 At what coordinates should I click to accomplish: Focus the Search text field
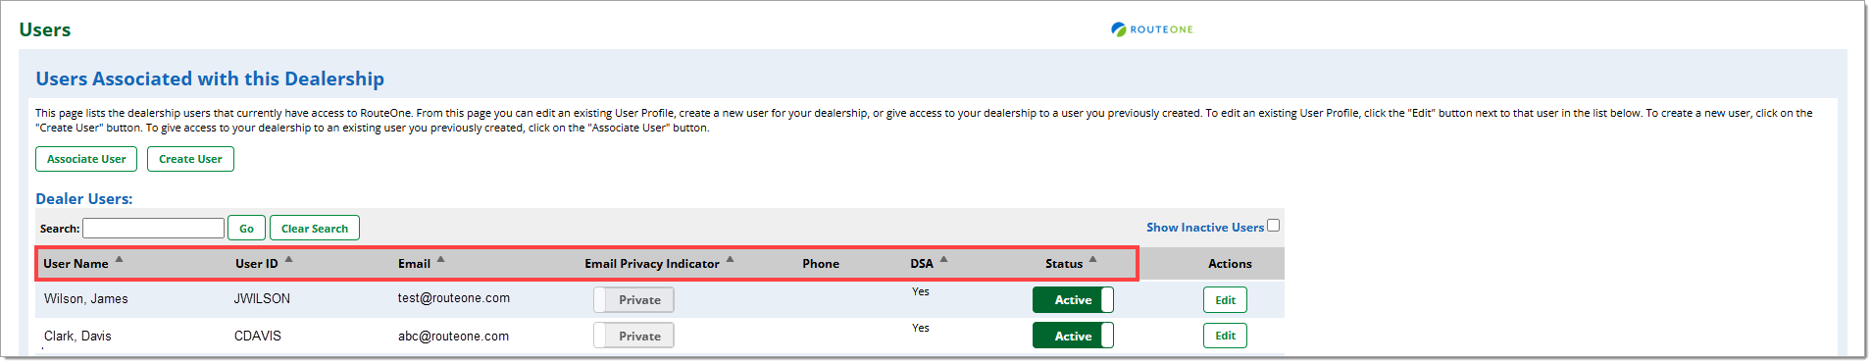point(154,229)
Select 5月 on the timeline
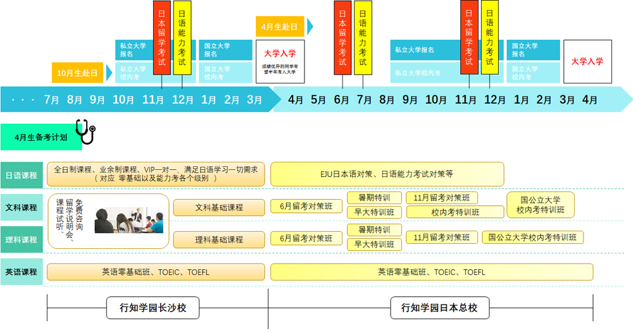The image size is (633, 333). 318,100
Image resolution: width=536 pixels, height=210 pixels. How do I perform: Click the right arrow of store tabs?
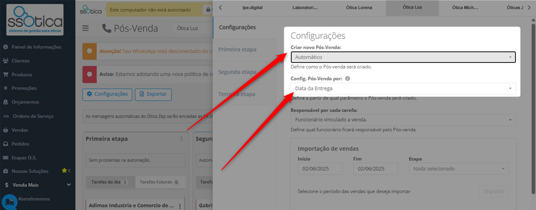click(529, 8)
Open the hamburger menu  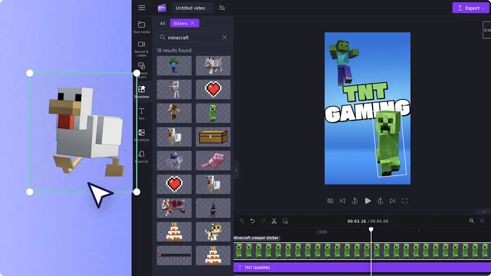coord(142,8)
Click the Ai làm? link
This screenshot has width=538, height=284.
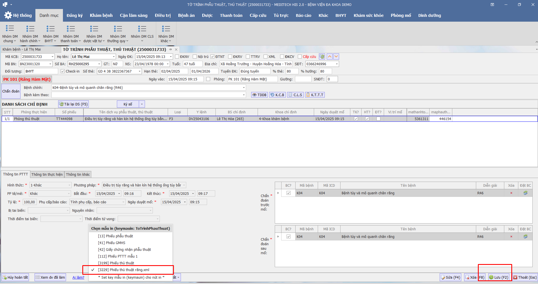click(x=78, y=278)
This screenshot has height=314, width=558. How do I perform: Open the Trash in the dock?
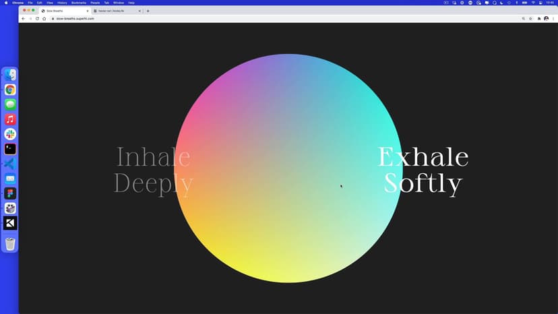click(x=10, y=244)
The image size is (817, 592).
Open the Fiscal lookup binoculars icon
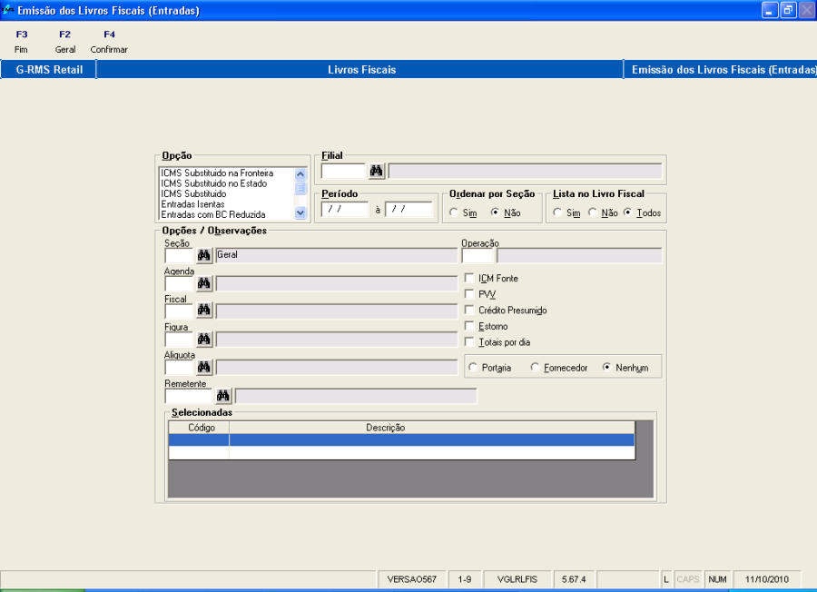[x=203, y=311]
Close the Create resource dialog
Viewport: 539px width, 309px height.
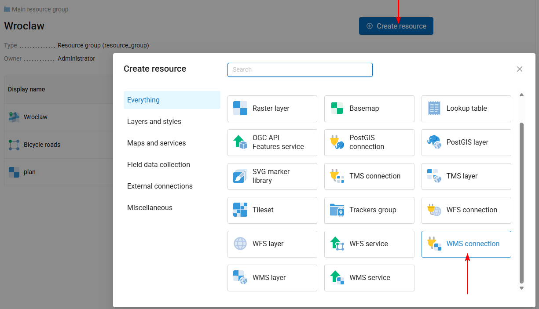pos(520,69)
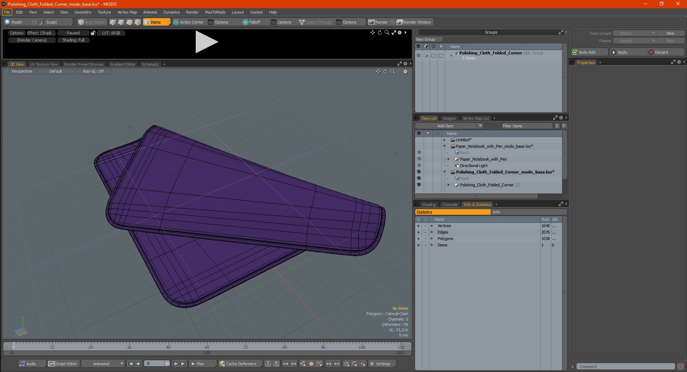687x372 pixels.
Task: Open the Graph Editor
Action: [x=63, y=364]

......

## Work instruction
Within the listing above, find the line containing "This screenshot has height=314, width=558." and the line containing "Close the Create resource dialog". Transcribe them and everything between them exactly, leaving out the pictures.

## Task result
This screenshot has height=314, width=558. How do I perform: Open the Trash in the dock?
click(x=10, y=244)
The image size is (817, 592).
Open the Fiscal lookup binoculars icon
[x=203, y=311]
Close the Create resource dialog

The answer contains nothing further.